A healthcare worker prepares a vaccine. Photo: stock image

A healthcare worker prepares a vaccine. Photo: stock image

A healthcare worker prepares a vaccine. Photo: stock image

Figures suggesting around 114,500 people who got coronavirus have had long Covid, or will suffer long-term debilitating effects of coronavirus infection, are probably an underestimate, a leading consultant warned yesterday.

Prof Seamus Linnane, a respiratory consultant who set up the country’s first long Covid clinic, also warned of the legacy of Covid-19 infection from over two years of the pandemic in many working-age people in particular, who are left with a range of symptoms including fatigue, shortness of breath and joint pain.

He was speaking after Independent TD Denis Naughton, who asked the Oireachtas Library and Research Service to investigate, was told that around 114,500 have suffered long Covid or will do so based on around 10pc of the official number infected.

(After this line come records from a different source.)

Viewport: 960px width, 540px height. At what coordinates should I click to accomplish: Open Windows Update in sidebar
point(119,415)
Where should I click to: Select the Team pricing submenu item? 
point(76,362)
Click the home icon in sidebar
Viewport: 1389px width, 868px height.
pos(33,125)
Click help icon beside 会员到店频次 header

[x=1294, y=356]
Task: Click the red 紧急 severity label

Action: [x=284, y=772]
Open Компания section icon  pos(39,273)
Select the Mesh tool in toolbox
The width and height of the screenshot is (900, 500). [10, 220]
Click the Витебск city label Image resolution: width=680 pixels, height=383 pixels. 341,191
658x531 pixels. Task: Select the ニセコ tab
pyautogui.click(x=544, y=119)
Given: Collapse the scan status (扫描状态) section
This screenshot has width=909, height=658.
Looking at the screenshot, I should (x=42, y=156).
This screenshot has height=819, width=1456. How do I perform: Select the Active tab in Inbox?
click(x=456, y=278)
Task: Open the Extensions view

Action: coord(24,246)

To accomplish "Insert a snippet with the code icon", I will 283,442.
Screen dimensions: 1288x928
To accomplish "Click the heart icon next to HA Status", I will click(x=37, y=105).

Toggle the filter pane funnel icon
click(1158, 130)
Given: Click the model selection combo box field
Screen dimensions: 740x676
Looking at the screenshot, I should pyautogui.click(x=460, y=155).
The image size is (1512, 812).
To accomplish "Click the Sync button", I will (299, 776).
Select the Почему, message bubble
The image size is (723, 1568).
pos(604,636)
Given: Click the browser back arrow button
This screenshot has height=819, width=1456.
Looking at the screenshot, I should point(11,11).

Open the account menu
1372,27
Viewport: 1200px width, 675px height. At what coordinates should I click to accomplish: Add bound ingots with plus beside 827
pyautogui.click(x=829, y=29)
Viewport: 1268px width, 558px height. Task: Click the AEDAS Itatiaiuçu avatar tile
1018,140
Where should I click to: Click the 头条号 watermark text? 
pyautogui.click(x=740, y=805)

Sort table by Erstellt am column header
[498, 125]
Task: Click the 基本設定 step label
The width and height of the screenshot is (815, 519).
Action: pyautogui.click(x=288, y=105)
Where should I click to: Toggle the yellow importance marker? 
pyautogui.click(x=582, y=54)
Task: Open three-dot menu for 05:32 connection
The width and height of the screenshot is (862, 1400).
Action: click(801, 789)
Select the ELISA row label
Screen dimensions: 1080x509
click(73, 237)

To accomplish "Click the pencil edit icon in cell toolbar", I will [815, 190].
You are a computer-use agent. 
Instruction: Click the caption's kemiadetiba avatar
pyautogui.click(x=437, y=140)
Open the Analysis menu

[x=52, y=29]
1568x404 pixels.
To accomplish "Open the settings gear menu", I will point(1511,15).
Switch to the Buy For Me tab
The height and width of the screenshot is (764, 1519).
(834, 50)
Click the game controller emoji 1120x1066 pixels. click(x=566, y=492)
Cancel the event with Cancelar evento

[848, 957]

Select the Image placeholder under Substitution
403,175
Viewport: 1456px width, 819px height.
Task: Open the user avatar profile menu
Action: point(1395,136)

Prof Linnane, who runs his clinic at the Beacon Hospital in south Dublin, said however, that various published studies show it can range from 5pc up to 90pc of people who get the virus.

“It is a big range but I think the 10pc is conservative and at the lower end.”

He said it was also clear, particularly during the current Omicron wave, that the recorded level of daily infections did not capture everyone who got the virus and the extent of infection was much higher. “We see people in our clinic who have all the expected symptoms but for whatever reason did not have a swab but they clearly had infection.”

He said there is a need for a multi-disciplinary approach to treating long Covid including psychological supports and occupational therapy.

The return to offices could bring issues around employers’ recognition of the condition to the surface. Women are more likely to be affected than men, he added.

The experience so far is that the further people are along from their infection the more likely they are to get better, but a minority will have persistent symptoms, particularly fatigue.

Prof Robert Byrne, cardiologist at the Mater Private Hospital, Dublin, and chair of cardiovascular research at the Royal College of Surgeons, said there is a need for Ireland to have a central data collection on long Covid to provide answers to questions.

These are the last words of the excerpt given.